TeaPleaseLouise I did try very gently once but was shot down immediately. The thing is, I am more au fait with anxiety and how it clouds your thinking more than the average person, having been through a hard postnatal battle myself. So I do think I could help if she was amenable to help offered.

She'll tell me she's being irrational but then continue to go on about the dangers around every corner. Maybe I was harsh saying she's hard work but getting a cat's bum mouth when I invite her child to a play centre party or suggest a picnic in the park with a playground is wearing on me.
Perhaps the friendship has just run its course. It's a pity because the other mates I have who are also mums now are more or less the same women they were beforehand.
We've all been through a spin cycle in the parenting machine alright but I don't find them in a polar opposite position to me now, regardless of how many kids they have or their ages.

OP posts:

TeaPleaseLouise · 27/07/2015 22:03

This reply has been deleted

Message withdrawn at poster's request.

SheKnowsHerNose · 27/07/2015 22:06

For someone with experience of anxiety you seem very quick to dismiss hers as just a 'parenting style', and also rather unsympathetic.


DoJo · 28/07/2015 21:59

Your OP makes it sound as though you think that, as the one who has the history of PND etc, you should be the one who is more anxious, and it bothers you that she is. I agree with a PP that calling her excessive levels of concern a parenting style, as though she has chosen to limit her and her children's lives so much through some kind of principle, sounds as though you are ignoring how debilitating this level of anxiety must be for her.

I don't think any parent willingly succumbs to the idea that there is danger lurking around every corner, and you describing her fears as 'imagined dramas and catastrophes' seems to imply that you think she is attention seeking as opposed to genuinely struggling with an unhealthy level of anxiety and a concerning approach to risk assessment which is causing her to sacrifice a significant degree of her freedom to her fears about her children.
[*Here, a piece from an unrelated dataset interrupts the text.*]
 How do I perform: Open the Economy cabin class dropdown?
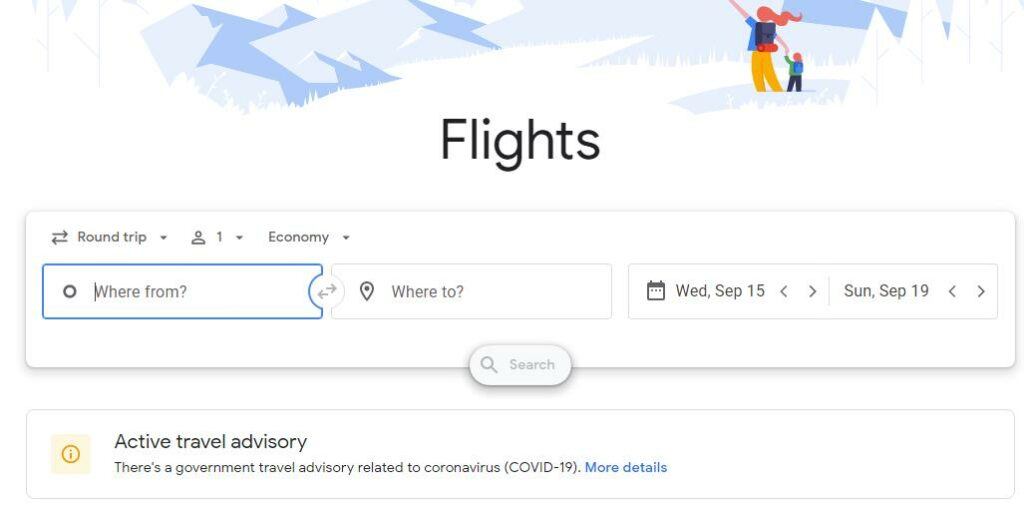[x=309, y=237]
She may not want to confide in you because she senses that you are writing off her concerns as having a different parenting approach to you, rather than a symptom of a deeper problem, and I can't say I blame her. If you aren't enjoying her company and don't want to curb your activities in order to accommodate her anxiety, then that's fair enough, but I think that you are understating the problem by putting it down to some kind of parenting technique or assuming that she has any control over her fears.


Fatmomma99 · 28/07/2015 23:51

I think this is one for you to call. Will you miss her, or will you be happier to let it die a natural death?